Performance of 11 commercially available 4- and 5-F aortic flush catheters was evaluated with respect to the extent of upstream injection, catheter motion, and downstream homogeneity of a 10-, 15-, and 20-mL/sec bolus of 76% meglumine sodium diatrizoate at room temperature. Tests were made in a pulsatile aortic flow model containing circulating fluid isoviscous to blood. The injection process was recorded on videotape. Homogeneity of the contrast material bolus was determined spectrophotometrically from samples collected from the center and each of the four quadrants of the vessel lumen. Upstream contrast material injection between 1.5 and 7 cm in length emerged from all catheters; it was lowest with one of the “tennis racket” designs from one and a new spiral end-loop design (Halo) from another manufacturer. All catheters, except the most rigid and largest-caliber catheter (5.8 F) showed considerable shaft motion at the higher injection rates.

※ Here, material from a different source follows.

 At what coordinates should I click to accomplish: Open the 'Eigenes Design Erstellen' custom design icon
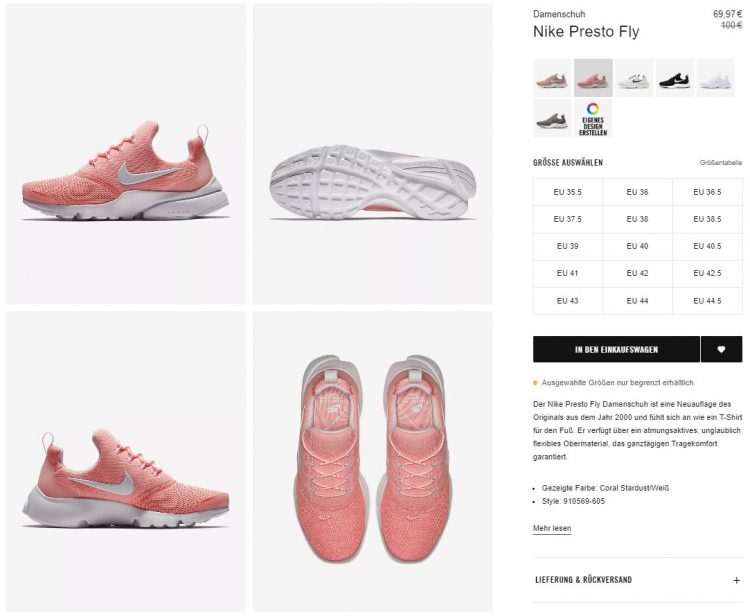pos(593,119)
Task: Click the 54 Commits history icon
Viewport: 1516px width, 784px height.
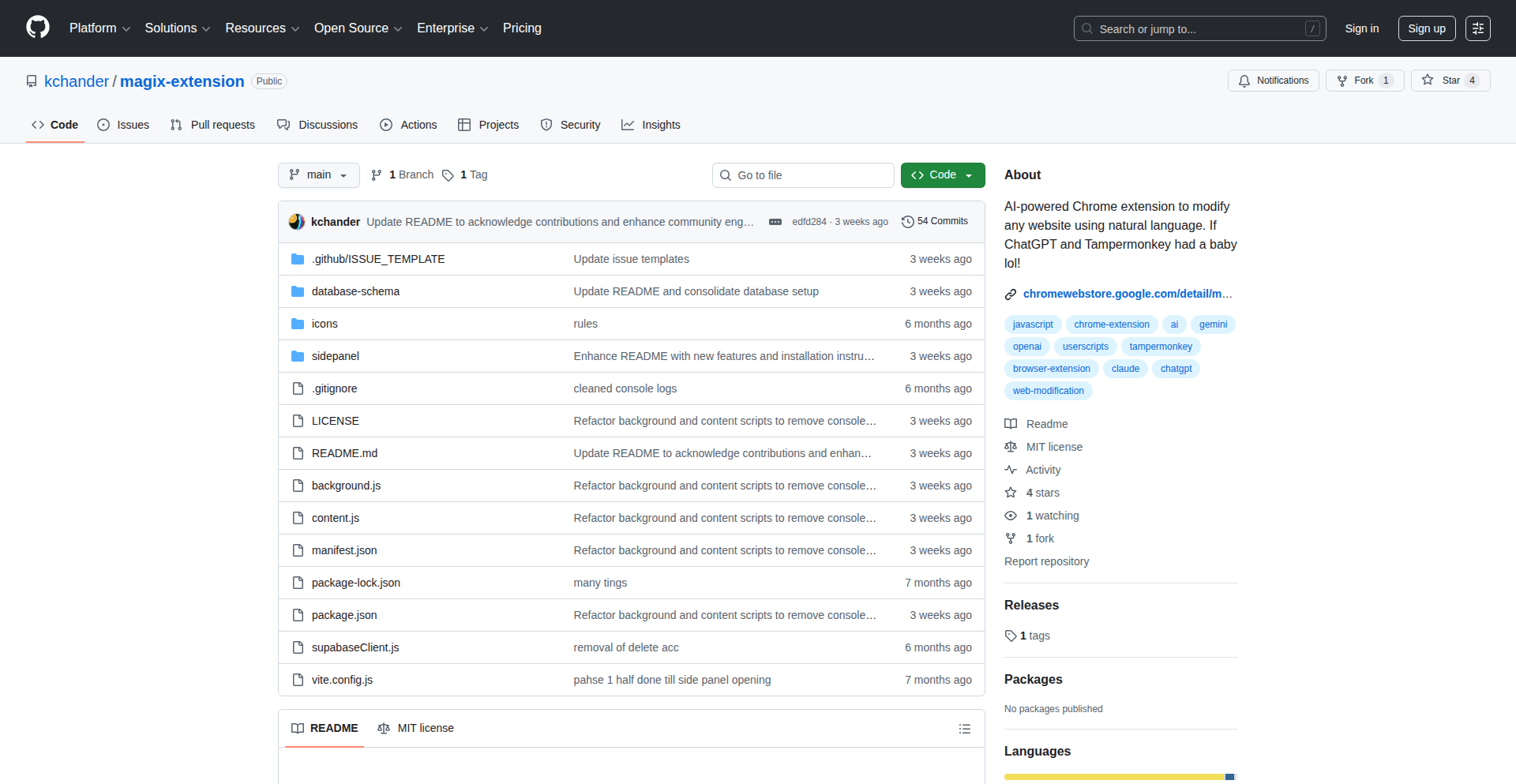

Downstream contrast material mixing homogeneity was always best at the highest injection rate but altogether was better for the Halo catheter than for any other catheter tested. It is concluded that all tested 4- and 5-F aortic flush catheters show some undesirable features, but certain design modifications improve performance and comparative testing is helpful to distinguish such features.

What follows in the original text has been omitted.